Raw records:
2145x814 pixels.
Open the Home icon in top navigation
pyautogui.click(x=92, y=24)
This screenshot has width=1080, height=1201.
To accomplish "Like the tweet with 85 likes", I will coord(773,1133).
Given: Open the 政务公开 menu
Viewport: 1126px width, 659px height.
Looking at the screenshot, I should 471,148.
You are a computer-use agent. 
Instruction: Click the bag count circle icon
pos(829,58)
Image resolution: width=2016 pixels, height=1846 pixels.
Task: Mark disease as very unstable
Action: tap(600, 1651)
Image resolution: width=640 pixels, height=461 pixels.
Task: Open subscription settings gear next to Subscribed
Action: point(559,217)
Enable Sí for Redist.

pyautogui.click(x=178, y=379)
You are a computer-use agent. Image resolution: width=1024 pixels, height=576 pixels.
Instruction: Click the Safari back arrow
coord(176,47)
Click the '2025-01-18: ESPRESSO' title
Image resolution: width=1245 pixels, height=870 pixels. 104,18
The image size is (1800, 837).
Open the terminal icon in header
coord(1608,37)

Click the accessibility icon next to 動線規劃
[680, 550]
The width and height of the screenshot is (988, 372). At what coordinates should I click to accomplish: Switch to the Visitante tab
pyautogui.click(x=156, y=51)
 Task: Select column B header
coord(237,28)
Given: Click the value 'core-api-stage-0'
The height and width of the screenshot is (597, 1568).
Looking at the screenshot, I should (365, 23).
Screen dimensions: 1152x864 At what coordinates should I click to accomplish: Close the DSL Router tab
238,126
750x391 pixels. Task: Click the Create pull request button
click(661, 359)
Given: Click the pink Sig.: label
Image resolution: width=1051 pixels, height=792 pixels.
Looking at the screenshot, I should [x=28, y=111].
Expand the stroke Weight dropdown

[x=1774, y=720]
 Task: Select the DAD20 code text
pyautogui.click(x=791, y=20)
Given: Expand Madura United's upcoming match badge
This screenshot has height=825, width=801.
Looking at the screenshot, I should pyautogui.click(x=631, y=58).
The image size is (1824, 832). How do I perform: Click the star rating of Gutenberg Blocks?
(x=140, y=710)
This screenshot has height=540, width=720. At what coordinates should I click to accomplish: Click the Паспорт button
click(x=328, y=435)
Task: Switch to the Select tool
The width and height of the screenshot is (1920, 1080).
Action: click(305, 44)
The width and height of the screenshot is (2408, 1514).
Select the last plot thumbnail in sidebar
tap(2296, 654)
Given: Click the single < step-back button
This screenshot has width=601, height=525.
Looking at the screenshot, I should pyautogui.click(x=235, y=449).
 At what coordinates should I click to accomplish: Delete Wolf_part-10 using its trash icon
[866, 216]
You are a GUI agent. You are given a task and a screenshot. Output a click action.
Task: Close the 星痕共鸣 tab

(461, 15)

GOAL:
Please copy these records word for word, starting at the line that contains "Enable Sí for Redist." and stopping after the line that contains "should pyautogui.click(x=631, y=58).".

FULL OUTPUT:
Enable Sí for Redist.

pyautogui.click(x=178, y=379)
You are a computer-use agent. Image resolution: width=1024 pixels, height=576 pixels.
Instruction: Click the Safari back arrow
coord(176,47)
Click the '2025-01-18: ESPRESSO' title
Image resolution: width=1245 pixels, height=870 pixels. 104,18
The image size is (1800, 837).
Open the terminal icon in header
coord(1608,37)

Click the accessibility icon next to 動線規劃
[680, 550]
The width and height of the screenshot is (988, 372). At what coordinates should I click to accomplish: Switch to the Visitante tab
pyautogui.click(x=156, y=51)
 Task: Select column B header
coord(237,28)
Given: Click the value 'core-api-stage-0'
The height and width of the screenshot is (597, 1568).
Looking at the screenshot, I should (365, 23).
Screen dimensions: 1152x864 At what coordinates should I click to accomplish: Close the DSL Router tab
238,126
750x391 pixels. Task: Click the Create pull request button
click(661, 359)
Given: Click the pink Sig.: label
Image resolution: width=1051 pixels, height=792 pixels.
Looking at the screenshot, I should [x=28, y=111].
Expand the stroke Weight dropdown

[x=1774, y=720]
 Task: Select the DAD20 code text
pyautogui.click(x=791, y=20)
Given: Expand Madura United's upcoming match badge
This screenshot has height=825, width=801.
Looking at the screenshot, I should pyautogui.click(x=631, y=58).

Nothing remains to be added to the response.